"Art doesn't transform. It just plain forms." - Roy Lichtenstein. Dedicated to making the arts a community pillar for Macomb County is Dr. Jennifer Callans, executive director of the Anton Art Center. This week Jenny will open the discussion on arts funding, programming, and the art community's changing demographics.
Post 2: It Takes a Community to Stencil a Storm Drain
Posted By: Jenny Callans
Posted: 12/17/2010
A great many art centers - including the Anton Art Center - were founded in the 1960s and 70s by volunteers who wanted better access to the arts, right in their own communities. Cities and townships have often donated or loaned buildings to these groups so that they'd have a physical home. Because all those involved understand the value of an art center -- and the arts in general -- in building a cohesive community.

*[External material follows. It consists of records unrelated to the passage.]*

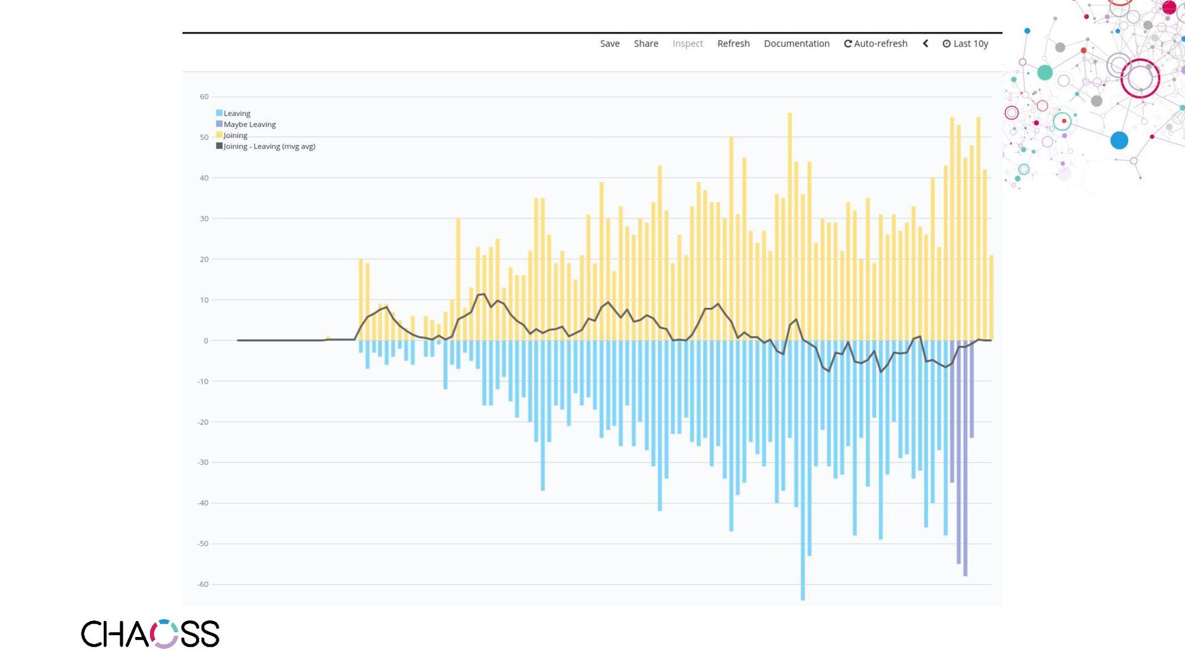Click the purple Maybe Leaving color swatch

point(219,124)
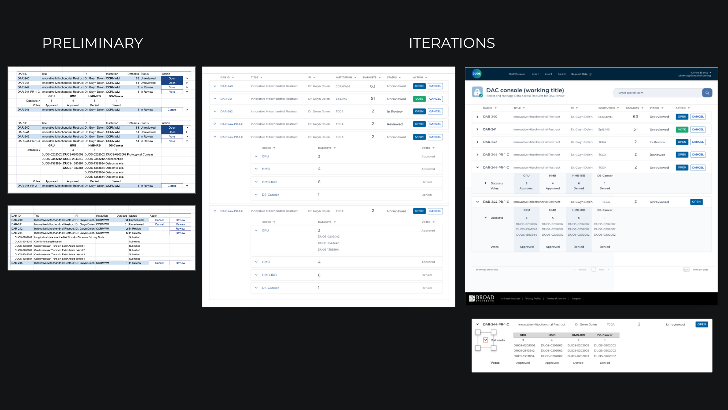
Task: Click the lock icon beside DAC console title
Action: [x=477, y=92]
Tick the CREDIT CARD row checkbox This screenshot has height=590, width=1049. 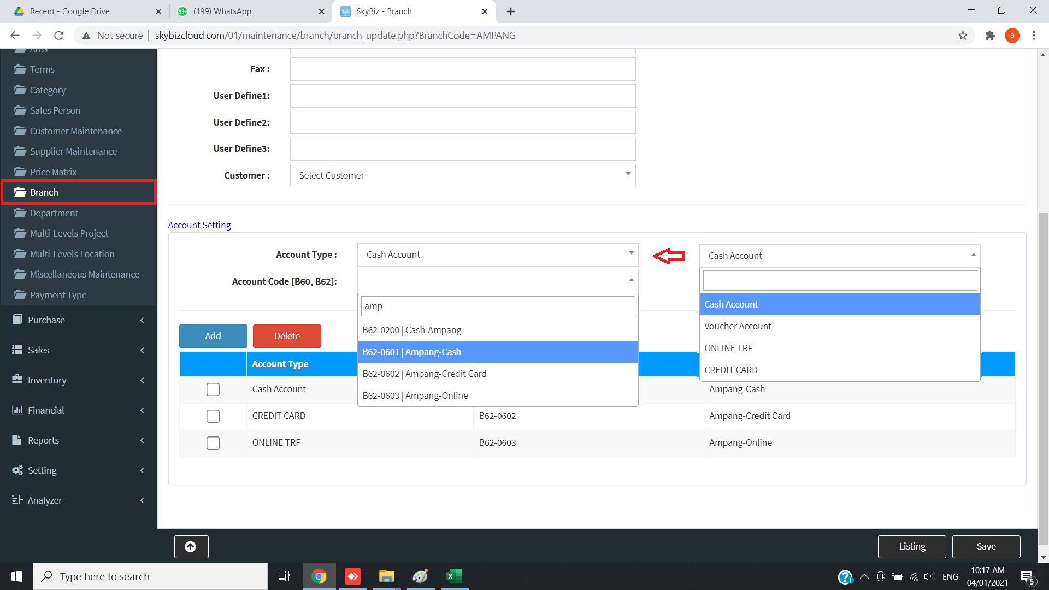[x=213, y=416]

Or, at least, that's the theory. Because the other side of this coin is all the people who walk through the center's door looking for the Mount Clemens Public Library (which moved in 1967), or who find their way into the center and say, "Wow, I never knew this was here!" (The Art Center was founded in 1969 and is on a very visible, high-traffic street corner).

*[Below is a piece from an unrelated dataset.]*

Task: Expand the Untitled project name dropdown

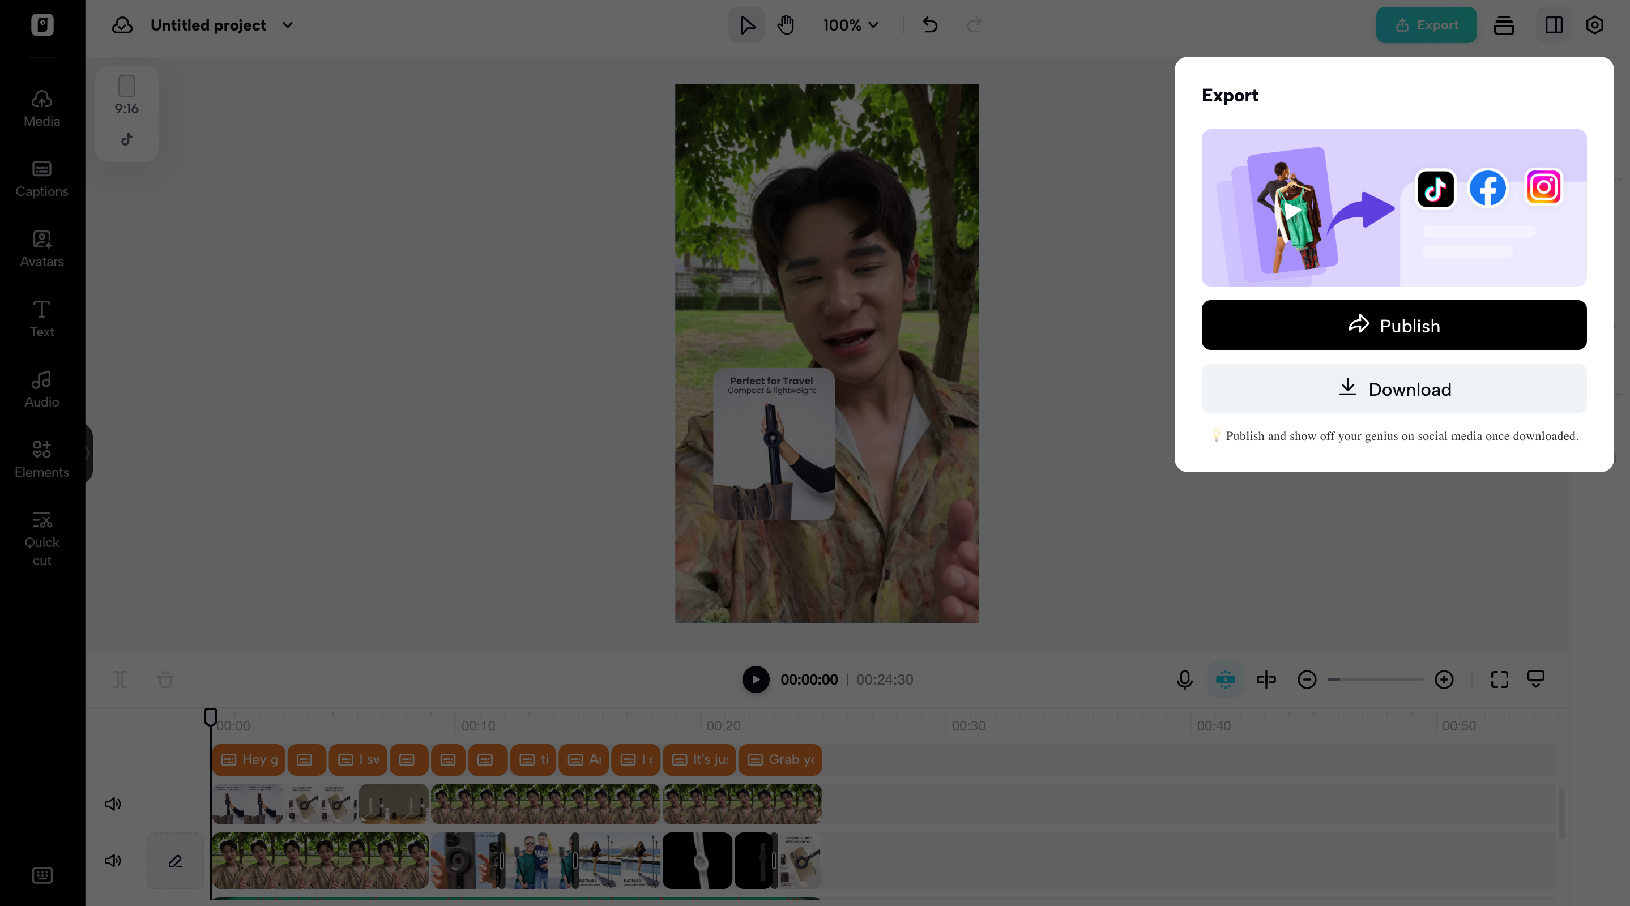Action: [287, 25]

But even those who don't know about their nearest art center benefit from its existence. The Anton Art Center, for example, runs a youth leadership program in partnership with our local school district. We run Healing Arts classes at three area hospitals. We administer the city's Art in Public Places program, maintaining several sculptures placed throughout downtown.
Much of the Anton Art Center's programming is typical of art centers in general. As community-based institutions, usually serving a county or a portion of a metropolitan area, art centers are part of a movement that takes multiple perspectives, multiple voices, and unites them into one whole. Few fields are better than the arts at integrating disparate factions, or if not integrating them, then getting them to understand each other's points of view.

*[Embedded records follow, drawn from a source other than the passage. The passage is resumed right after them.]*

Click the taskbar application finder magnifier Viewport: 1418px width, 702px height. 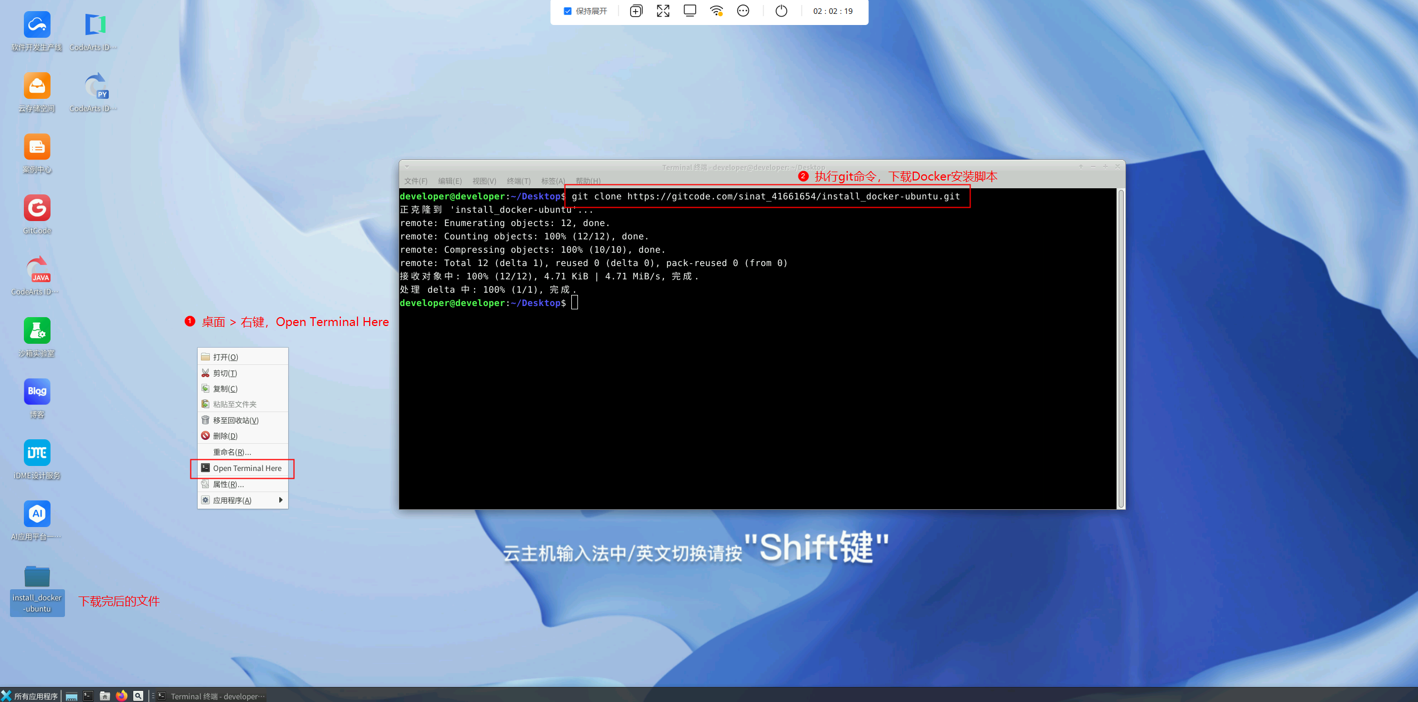tap(138, 695)
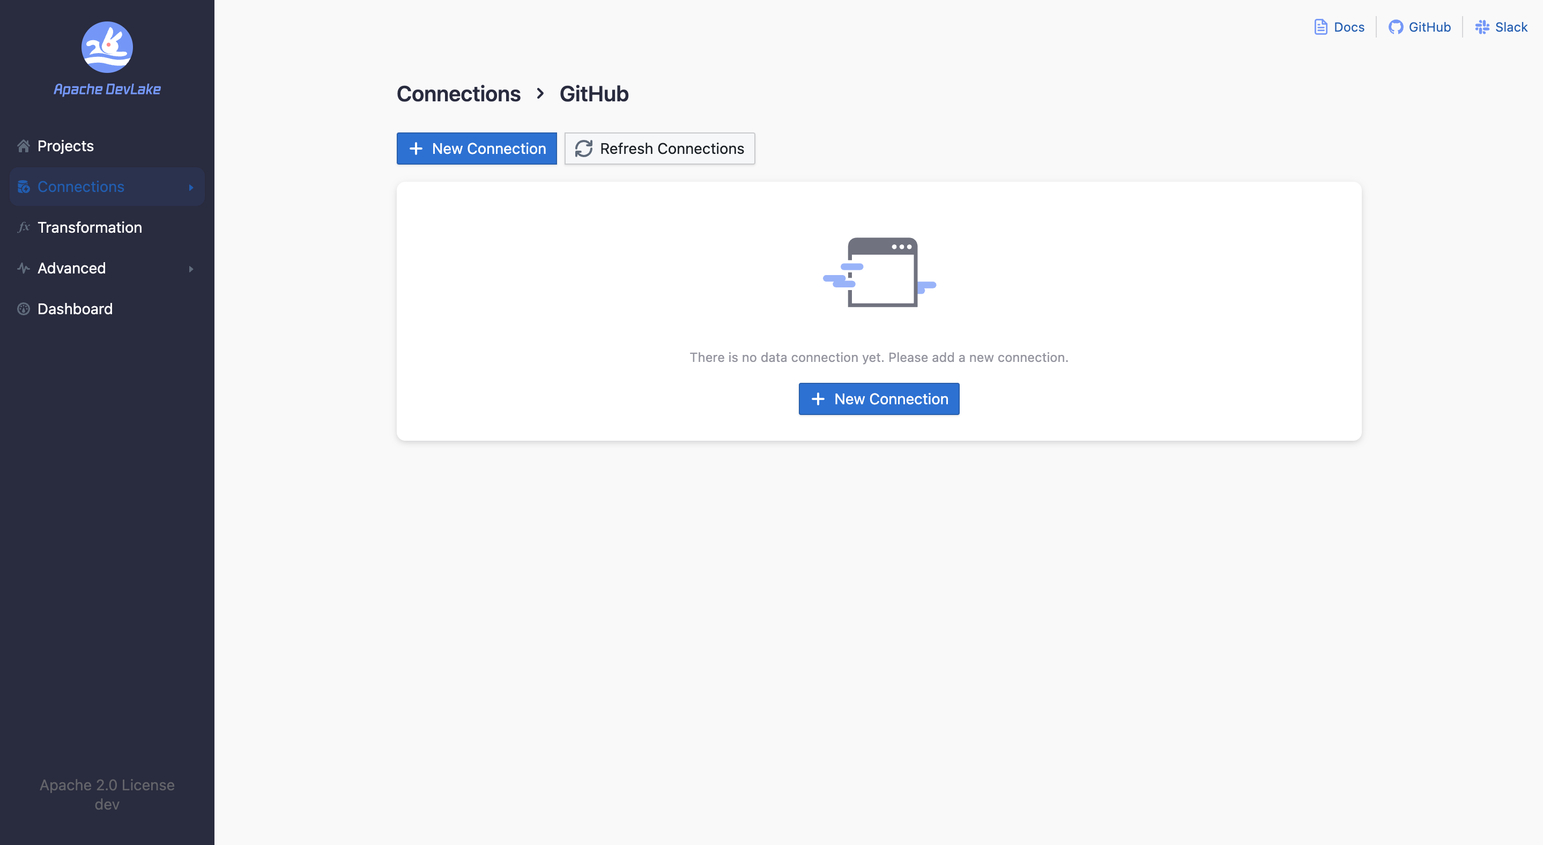Click the Projects house icon
The width and height of the screenshot is (1543, 845).
coord(23,146)
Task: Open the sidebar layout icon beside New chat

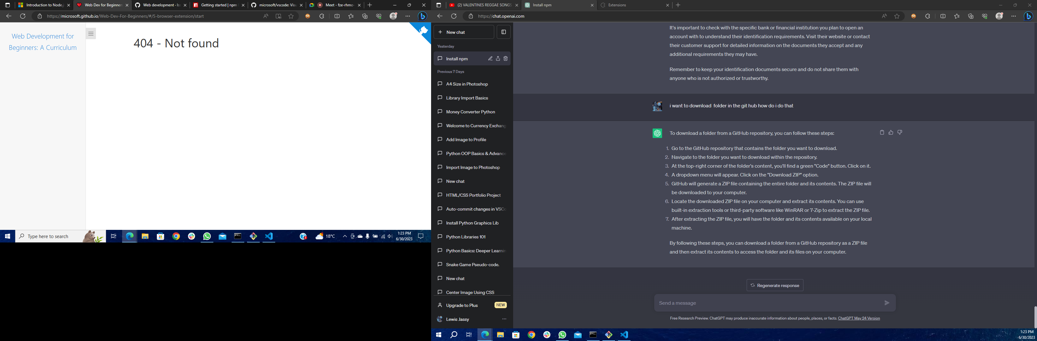Action: 504,32
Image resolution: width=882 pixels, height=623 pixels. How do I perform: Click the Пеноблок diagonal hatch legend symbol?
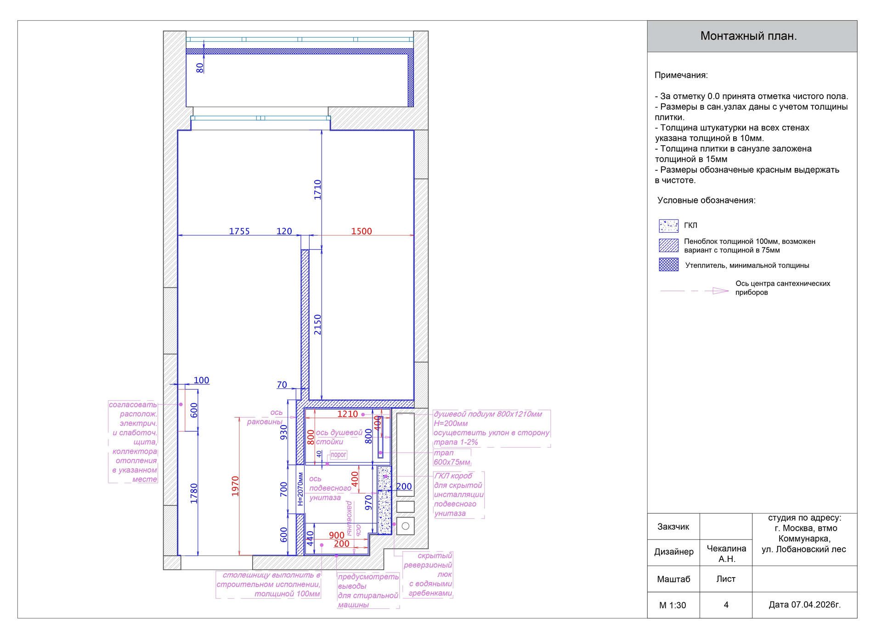pyautogui.click(x=668, y=245)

But this doesn't happen overnight and it takes engagement with the community, and support by the community – time and money.
Take a simple project at the Anton Art Center: storm drains "Dump no waste; drains to river" and decorating them with aquatic life. This requires paint and brushes, stencils, and some paint smocks. The project is done in the street, so we need traffic cones and reflective vests for protection. Fliers have to be delivered door-to-door so that neighborhood residents know why there are groups of people out painting the street. If it happens to be hot the day of the painting, we try to supply water and snacks.
A guerrilla arts group would just go out and stencil the drains. But being a symbol of the community means toeing the line sometimes, and that's not a bad thing. Because then the people of that same community stop by to admire the work everyone's doing, or someone brings out a plate of cookies to pass around.